Agreed... 4 X 39w is just asking for trouble. 2 is the sweet spot 

Even running just 2 bulbs you'll have to remain diligent with your 
ferts and keep C02 concentration in the 30ppm+ range to avoid
algae problems.

HTH

Larry K


----------



## almightyshux (Mar 4, 2010)

ldk59 said:


> Agreed... 4 X 39w is just asking for trouble. 2 is the sweet spot
> 
> Even running just 2 bulbs you'll have to remain diligent with your
> ferts and keep C02 concentration in the 30ppm+ range to avoid
> ...


I'm collecting supplies for the same tank as we speak. I was told on this forum about a month ago that 4x39w would suffice to get to that depth. Are you guys saying it's a crazy idea to have that much? i can really "grow whatever i want" with just 2x39? Can you do the hairgrass/glosso/HC carpets with that?


----------



## tuonor (Nov 26, 2009)

Thanks guys, sounds like 2 x 39W @ 36" long T5s is a good baseline for this tank.

What about a 30" fixture which is 4 x 24W T5 (96W total)? If my plan is to hang it using an ADA type light hangar 8-10" above the water surface, will this still get enough light spread to the left / right edges of the tank to be able to grow a carpet plant in those extremities?

I'm thinking this because I like the Grand Solar II with 4 x 36W PC lights (here) in terms of how it looks aesthetically hanging over the tank but the cost seems insane for a 144W PC light. In addition I figure its easier to adjust the amount of actual light with 4 bulbs instead of 2.

Finally, has anyone seen a 2 x 39 @ 36" fixture with dual ballasts (ie where you can turn the lights on / off independently?

Thanks again for all the help.


----------



## Green Leaf Aquariums (Feb 26, 2007)

You will be able to grow anything you want with 2x39wT5HO for this tank. I run the same thing on a 48G tank with the fixture 8" above the rim hanging from the ceiling and HC carpets very dense and low.


----------



## almightyshux (Mar 4, 2010)

Green Leaf Aquariums said:


> You will be able to grow anything you want with 2x39wT5HO for this tank. I run the same thing on a 48G tank with the fixture 8" above the rim hanging from the ceiling and HC carpets very dense and low.

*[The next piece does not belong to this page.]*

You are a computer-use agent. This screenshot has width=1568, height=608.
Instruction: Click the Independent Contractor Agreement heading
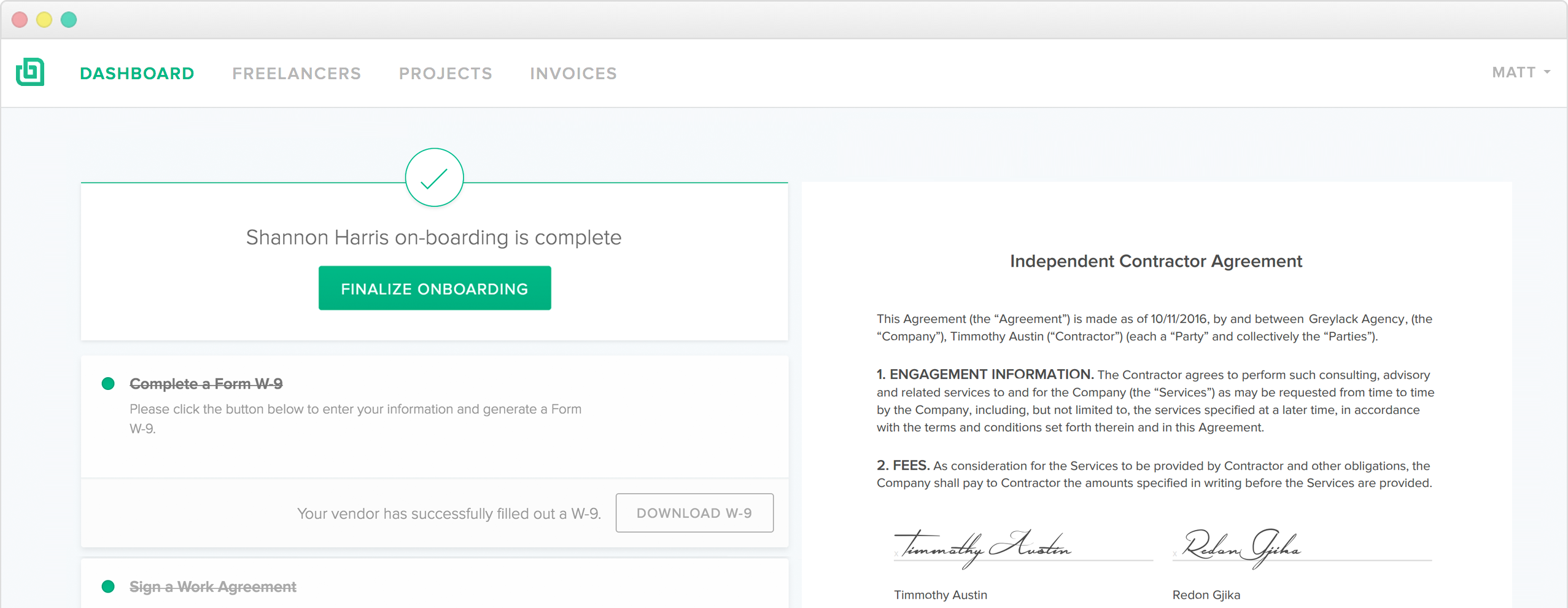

that's what i'm talking about brother, thx!

edit, actually are we taking the depth (ground cover) of the ADA tank at 18" into consideration? i think the ADA 50g is different measurements then a regular AGA tank. AGA tanks are substantially shallower. therefore is a 2bulb fixture going to be able to cover enough of the tank ground area front to back? two bulb fixtures are only around 5" wide. where as a 4bulb fixture can be around 12" wide. 

i understand the wattage is there with 2 bulbs and 4 may be too much. but what about ground surface area coverage of a deep tank like these?


----------



## tuonor (Nov 26, 2009)

almightyshux said:


> that's what i'm talking about brother, thx!
> 
> edit, actually are we taking the depth (ground cover) of the ADA tank at 18" into consideration? i think the ADA 50g is different measurements then a regular AGA tank. AGA tanks are substantially shallower. therefore is a 2bulb fixture going to be able to cover enough of the tank ground area front to back? two bulb fixtures are only around 5" wide. where as a 4bulb fixture can be around 12" wide.
> 
> i understand the wattage is there with 2 bulbs and 4 may be too much. but what about ground surface area coverage of a deep tank like these?

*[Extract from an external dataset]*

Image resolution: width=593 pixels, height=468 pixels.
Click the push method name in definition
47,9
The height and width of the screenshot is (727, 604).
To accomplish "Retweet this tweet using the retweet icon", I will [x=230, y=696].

I'm guessing that when Orlando references a 48g tank, hes talking about the Greenleaf Aquariums 48L which is essentially the same dimensions as the ADA 90P.

So then if we should be looking for a 2 bulb T5 fixture, anyone know of one that has 2 ballasts that can switch the bulbs on independently? Otherwise it seems like maybe the best solution is to get a 4-bulb fixture and run 2 (or maybe 3) bulbs.


----------



## Green Leaf Aquariums (Feb 26, 2007)

I ran into the same problem a while ago looking for a 2 bulb T5HO with 2 power chords. I opted for a Tek 4 bulb and only run the 2 outside bulbs. On another tank I run a 2 Bulb TFHO 8000K with one chord and 2 switches. I need to just add the additional power chord and be done with it.


----------



## almightyshux (Mar 4, 2010)

ok well if that's the case.....from the start i was gonna go for the fishneedit 4x39w fixture that's 12" wide, you can't beat the price and the look. and since that much wattage is "too much" then the fact that the lights aren't the greatest/brightest like a lot have stated won't really be an issue. now if only they would actually get the lights produced since they have been getting "redesigned" for ages and are unavailable atm. thx for the input fellaz.


----------



## tuonor (Nov 26, 2009)

Anyone have experience putting a 24" or 30" fixture over a 36" / 90cm tank if its raised up on something like the ADA Solar Stand? I like the look of not having the fixture run the length of the tank (like the ADA Solar fixtures) but am concerned about weak lighting in the left and right most parts of the tank as I want HC to extend for the entire width of the tank.

Thanks again.


----------